El presidente de Azerbaiyán, Ilhan Aliyev, dijo que su gobierno y él estaban “profundamente conmocionados”. Raisi regresaba el domingo de la frontera iraní con Azerbaiyán, donde había inaugurado una represa con Aliyev antes del siniestro.

Jamenei, que el domingo por la noche había pedido oraciones por los pasajeros de la aeronave, recalcó que los asuntos del gobierno iraní seguirían en marcha pasara lo que pasara.

Según la constitución iraní, el vicepresidente del país asume el poder si el presidente muere, con el consentimiento de Jamenei, y se convocan nuevas elecciones presidenciales en 50 días.

Mokhber ya había empezado a recibir llamadas de autoridades y gobiernos extranjeros en ausencia de Raisi, según medios estatales. Se celebró una reunión de emergencia del gobierno mientras los medios estatal anunciaban la noticia el lunes por la mañana. El gobierno emitió después un comunicado prometiendo que continuaría con la senda marcada por Raisi y que “con ayuda de Dios y del pueblo, no habrá problema para gestionar el país”.

Raisi, un político de línea dura que antes había dirigido la justicia del país, estaba considerado como un protegido de Jamenei y algunos analistas habían sugerido que podría suceder al líder de 85 años tras la muerte o renuncia de Jamenei.

Con la muerte de Raisi, la única otra persona que se ha barajado para el puesto es Mojtaba Jamenei, de 55 años e hijo del líder supremo. Sin embargo, algunos han expresado sus reservas porque el tercero en ocupar el puesto desde 1979 sea un familiar, especialmente después de que la Revolución Islámica derrocara a la monarquía hereditaria de la dinastía Pahlavi.

Raisi ganó las elecciones presidenciales de 2021, los comicios con la participación más baja en la historia del país. El mandatario estaba sancionado por Estados Unidos debido en parte a su implicación en las ejecuciones masivas de miles de presos políticos en 1988 tras una sangrienta guerra entre Irán e Irak.

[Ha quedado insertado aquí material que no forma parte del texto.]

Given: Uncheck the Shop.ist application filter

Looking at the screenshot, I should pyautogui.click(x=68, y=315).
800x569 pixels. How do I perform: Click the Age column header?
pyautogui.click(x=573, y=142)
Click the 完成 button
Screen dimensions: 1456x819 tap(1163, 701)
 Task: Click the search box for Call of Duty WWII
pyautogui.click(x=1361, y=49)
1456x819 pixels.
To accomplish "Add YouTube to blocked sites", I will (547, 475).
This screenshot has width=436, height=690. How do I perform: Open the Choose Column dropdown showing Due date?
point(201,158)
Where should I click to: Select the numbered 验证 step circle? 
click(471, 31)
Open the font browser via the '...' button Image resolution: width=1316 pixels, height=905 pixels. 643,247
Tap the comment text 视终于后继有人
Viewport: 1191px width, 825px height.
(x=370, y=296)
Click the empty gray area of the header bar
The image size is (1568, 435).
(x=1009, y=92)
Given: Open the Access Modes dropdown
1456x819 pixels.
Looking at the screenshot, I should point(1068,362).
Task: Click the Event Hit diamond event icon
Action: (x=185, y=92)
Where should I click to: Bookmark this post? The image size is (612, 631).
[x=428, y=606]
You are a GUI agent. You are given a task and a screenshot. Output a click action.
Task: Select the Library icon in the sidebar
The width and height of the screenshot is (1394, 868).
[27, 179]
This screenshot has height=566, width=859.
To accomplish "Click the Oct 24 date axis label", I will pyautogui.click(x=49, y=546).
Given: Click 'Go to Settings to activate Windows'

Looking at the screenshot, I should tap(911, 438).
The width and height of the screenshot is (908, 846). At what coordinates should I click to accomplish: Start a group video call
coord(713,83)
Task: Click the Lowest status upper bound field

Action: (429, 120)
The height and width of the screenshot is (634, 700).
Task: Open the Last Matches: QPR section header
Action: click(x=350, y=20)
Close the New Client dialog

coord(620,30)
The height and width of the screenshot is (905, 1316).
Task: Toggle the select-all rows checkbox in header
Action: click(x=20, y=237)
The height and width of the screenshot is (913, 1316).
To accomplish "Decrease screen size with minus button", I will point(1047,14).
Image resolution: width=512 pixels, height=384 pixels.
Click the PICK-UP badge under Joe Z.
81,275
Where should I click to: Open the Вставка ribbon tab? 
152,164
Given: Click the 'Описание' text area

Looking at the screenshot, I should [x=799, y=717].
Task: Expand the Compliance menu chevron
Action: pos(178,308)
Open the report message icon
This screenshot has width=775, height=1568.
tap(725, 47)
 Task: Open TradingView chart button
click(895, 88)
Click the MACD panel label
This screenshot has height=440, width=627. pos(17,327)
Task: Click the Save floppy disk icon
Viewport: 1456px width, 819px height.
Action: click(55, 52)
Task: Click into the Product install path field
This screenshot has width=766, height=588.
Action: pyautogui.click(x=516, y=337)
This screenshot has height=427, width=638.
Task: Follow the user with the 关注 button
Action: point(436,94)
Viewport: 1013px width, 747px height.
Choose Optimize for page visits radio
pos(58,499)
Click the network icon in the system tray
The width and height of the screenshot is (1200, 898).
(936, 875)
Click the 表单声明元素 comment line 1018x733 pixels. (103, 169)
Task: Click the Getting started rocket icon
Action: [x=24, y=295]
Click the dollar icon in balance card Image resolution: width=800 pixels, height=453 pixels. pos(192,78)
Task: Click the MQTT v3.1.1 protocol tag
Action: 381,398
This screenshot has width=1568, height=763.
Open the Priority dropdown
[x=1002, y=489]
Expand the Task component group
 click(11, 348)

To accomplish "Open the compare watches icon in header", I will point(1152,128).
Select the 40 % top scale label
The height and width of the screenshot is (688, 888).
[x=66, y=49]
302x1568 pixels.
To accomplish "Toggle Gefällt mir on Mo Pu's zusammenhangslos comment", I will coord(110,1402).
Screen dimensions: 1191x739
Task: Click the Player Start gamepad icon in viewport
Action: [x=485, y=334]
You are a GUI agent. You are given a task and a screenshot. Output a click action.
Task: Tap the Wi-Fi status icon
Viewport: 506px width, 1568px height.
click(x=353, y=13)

Durante el mandato de Raisi, Irán enriqueció uranio cerca del nivel armamentístico y se resistió a las inspecciones internacionales. Irán ha armado a Rusia en su guerra en Ucrania, además de emprender un enorme ataque de drones y misiles contra Israel durante su guerra contra Hamás en la Franja de Gaza. También ha continuado armando a grupos para su guerra indirecta en Oriente Medio, como los rebeldes hutíes en Yemen y la milicia libanesa Hezbollah.

Entre tanto, las protestas masivas en el país han continuado durante años. La más reciente estaba relacionada con la muerte en 2022 de Mahsa Amini, una mujer que fue detenida por supuestamente no llevar el hiyab, un pañuelo que cubre el cabello, a gusto de las autoridades. La campaña de represión que siguió durante meses mató a más de 500 personas y más de 22.000 más fueron detenidas.

En marzo, un comité de investigación de la ONU concluyó que Irán era responsable por la “violencia física” que llevó a la muerte de Amini.

Raisi es el segundo presidente de Irán que muere en el cargo. En 1981, una bomba mató al presidente Mohammad Ali Rajai en los días de caos tras la revolución.